Private Heath Matthews’ face is covered in blood as he awaits medical attention for his superficial lacerations. The blood, combined with the weary and astonished expression on the young soldier’s face, effectively portrays the terror of war. The picture is a glimpse at the reality of conflict, a candid picture at a time when many images for public consumption were still staged or heavily censored.
Heath Matthews enlisted in the Canadian Army Special Force for service in Korea shortly after the outbreak of war in 1950. He was 18 years old at the time. He served in Korea with Charles Company, 1st Battalion The Royal Canadian Regiment (1 RCR) during 1952 – 1953.
While acting as a signaller, Heath Matthews participated in a company-sized fighting patrol on the night of 21-22 June 1952. The action was a raid against a Chinese position near Hill 166, west of the Jamestown Line. As the objective was neared the patrol was caught in a devastating enemy mortar barrage. Two Canadians were killed and several wounded. Hit in the face by shrapnel, Heath Matthews was one of the wounded.

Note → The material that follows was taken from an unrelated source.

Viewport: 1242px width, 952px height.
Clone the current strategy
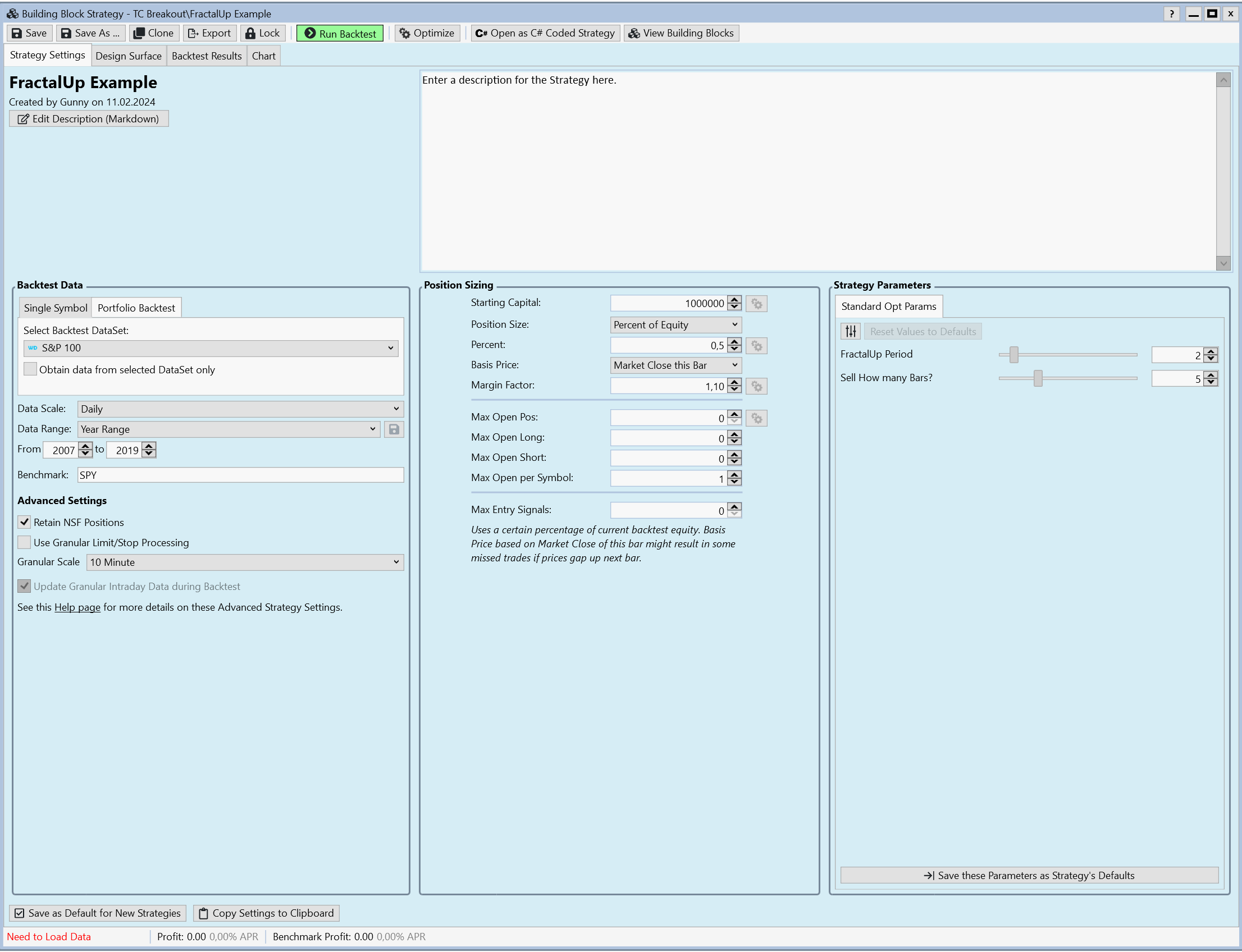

On the morning of 22 June as a wounded members of the Charles Company patrol waited outside a front line bunker to receive medical treatment, Sergeant Paul E. Tomelin, an army photographer of the No. 25 Canadian Public Relations Unit, snapped a highly evocative photo of this dazed and wounded soldier.
Tomelin’s photograph would become the iconic picture of the Canadian involvement in the Korean War and would subsequently be dubbed as “”. Private Heath Matthews passed away on December 2013 at Leawood, Kansas, USA. Born at Alberton, Prince Edward Island on August 1932, he was 81 years of age.